Russia recently sold Turkey its most advanced anti-missile S-400 system to the consternation of NATO and Washington. Turkey has been a NATO member since the 1950s and is supposed to only buy systems that are compatible with NATO hardware, which the S-400 is not. It is the second arms deal Putin has cut with a NATO member, having signed off on a deal to upgrade Bulgaria’s MiGs earlier the same month.

However, it was notable that Putin and Erdogan did not refer to the deal during their press conference after their Ankara talks. Last week, while Erdogan was in New York for the UN General Assembly and a meeting with Donald Trump, U.S. media reports indicated that the transaction could be held in breach of Congress’ latest sanctions against Moscow.

Erdogan has been forced to turn to Russia given the deterioration of his relations with the European Union. During recent German elections German Chancellor Angela Merkel explicitly said that she is calling for a formal end to Turkey’s EU accession bid.

Closer ties with Moscow also make sense in light of a referendum held in Iraq this week calling for the creation of a Kurdish homeland – something Erdogan finds anathema.

But the relations are not perfect. One of the main items on the agenda for the two leaders, who spent two hours talking, was when Turkey can restart its exports of tomatoes to Russia. This is a huge business as Russia produces almost no tomatoes of its own, but Russians love the fruit. The tomato ban is among the last of the sanctions Russia imposed after Turkey shot down the Russian fighter.

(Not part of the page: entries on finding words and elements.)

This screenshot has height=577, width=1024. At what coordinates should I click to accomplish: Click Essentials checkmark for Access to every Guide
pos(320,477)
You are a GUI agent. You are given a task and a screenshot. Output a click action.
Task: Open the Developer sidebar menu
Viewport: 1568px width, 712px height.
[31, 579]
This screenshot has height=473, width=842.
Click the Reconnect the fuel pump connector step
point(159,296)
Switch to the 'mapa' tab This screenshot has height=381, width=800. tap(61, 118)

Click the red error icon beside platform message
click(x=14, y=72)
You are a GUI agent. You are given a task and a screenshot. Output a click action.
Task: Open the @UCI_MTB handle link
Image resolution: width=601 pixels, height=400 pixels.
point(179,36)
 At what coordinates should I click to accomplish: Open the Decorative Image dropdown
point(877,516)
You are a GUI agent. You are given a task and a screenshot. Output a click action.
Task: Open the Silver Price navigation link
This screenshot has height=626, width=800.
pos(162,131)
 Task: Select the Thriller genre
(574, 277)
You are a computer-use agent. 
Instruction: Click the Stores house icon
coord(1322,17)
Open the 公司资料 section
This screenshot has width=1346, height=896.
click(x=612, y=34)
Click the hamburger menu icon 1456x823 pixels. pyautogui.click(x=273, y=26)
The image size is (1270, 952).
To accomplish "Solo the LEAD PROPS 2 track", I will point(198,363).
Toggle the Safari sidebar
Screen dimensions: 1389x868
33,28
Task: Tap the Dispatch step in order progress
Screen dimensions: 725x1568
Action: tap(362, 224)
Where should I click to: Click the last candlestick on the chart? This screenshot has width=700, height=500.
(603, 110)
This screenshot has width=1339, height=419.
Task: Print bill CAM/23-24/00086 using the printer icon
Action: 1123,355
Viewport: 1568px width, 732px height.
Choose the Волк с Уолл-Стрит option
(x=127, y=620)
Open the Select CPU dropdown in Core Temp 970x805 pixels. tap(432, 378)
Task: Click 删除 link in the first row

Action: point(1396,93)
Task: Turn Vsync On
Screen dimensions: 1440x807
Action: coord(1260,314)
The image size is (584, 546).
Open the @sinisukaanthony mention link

However, on the more important gas imports Russia has dramatically changed its tone.

Precarious energy relations

As bne IntelliNews reported in March last year, Russia launched a gas war with Turkey after it unilaterally — and in violation of its contractual delivery obligations — cut supplies by 20 percent overnight, during the nadir of the incident with the plane.

Turkey has precarious energy relations with Russia as it has no gas storage facilities of its own and relies entirely on Moscow to manage the supply of gas used in power stations. The Turks essentially ring the Russians and ask them to send more or less gas as demand fluctuates.

While executives at Gazprom Export — the export wing of state gas behemoth Gazprom — told bne IntelliNews that the decision in 2016 to cut supplies was likely to push Turkey to actively seek alternative energy sources and so damage Russia’s business in the long-term, they also said the order to do so “came from upstairs,” meaning they had no choice but to go ahead.

Now the gas business is booming and everyone seems to have put the fracas behind them. At the same time Russia is actively working on the construction of the TurkStream gas pipeline that runs along a southern route from Russia’s gas fields to reach Turkey and customers in western Europe, despite the fact that Ankara has yet to ratify the construction deal. And more recently Russia’s Rosneft said it is exploring the possibility of building a 30bn cubic metre (bcm) pipeline that would from 2020 deliver natural gas supplies from the Iraqi Kurdistan region to Turkey.

Putin’s ultimate goal seems to be to winkle Turkey out of the West's orbit and bring it into his own sphere of influence. If this is the case then he is registering considerable success.